Mohon tunggu...
Yonathan Christanto
Yonathan Christanto Mohon Tunggu... Penulis - Karyawan Swasta

Moviegoer | Best in Specific Interest Kompasiana Awards 2019

Selanjutnya

Tutup

Film Pilihan

"Black Mirror: Season 5", Lanjutan Antologi Distopia dengan Pendekatan Isu Sosial yang Relevan

19 Juni 2019   17:07 Diperbarui: 19 Juni 2019   17:20 185
+
Laporkan Konten
Laporkan Akun
Kompasiana adalah platform blog. Konten ini menjadi tanggung jawab bloger dan tidak mewakili pandangan redaksi Kompas.

Selain Chernobyl dan juga When They See Us yang saat ini masuk dalam topik obrolan teratas para penggemar serial televisi, Black Mirror yang sudah masuk di musim ke-5 nya pun masih jadi bahasan yang menarik untuk diikuti.

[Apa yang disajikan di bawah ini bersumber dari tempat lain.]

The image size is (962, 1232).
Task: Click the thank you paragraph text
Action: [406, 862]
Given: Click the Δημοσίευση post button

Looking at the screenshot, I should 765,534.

Selain karena 3 episode terbarunya yang memiliki ide cerita cukup segar, kehadiran musim barunya yang hadir tak lama setelah Event Special Black Mirror: Bandersnatch yang cukup mendapat respon positif, membuat serial ini cukup dinanti oleh fans setianya.

Ditayangkan pertama kali di tahun 2011, Black Mirror langsung menyita perhatian lewat episode perdananya yang berjudul The National Anthem. Sajian satir dalam balutan political thriller nya yang kelam namun juga sarat isu sosial, membuat episode ini menjadi pembuka yang pas untuk memperkenalkan apa itu Black Mirror.

Barstoolsports.com
Barstoolsports.com
Sekadar informasi bagi yang belum pernah menyaksikan Black Mirror sebelumnya, Black Mirror adalah serial televisi rekaan Charlie Brooker yang diproduksi Netflix, dimana menyajikan antologi kisah tentang hubungan manusia dengan teknologi dalam latar waktu yang tak jauh dari sekarang hingga latar dunia futuristik. 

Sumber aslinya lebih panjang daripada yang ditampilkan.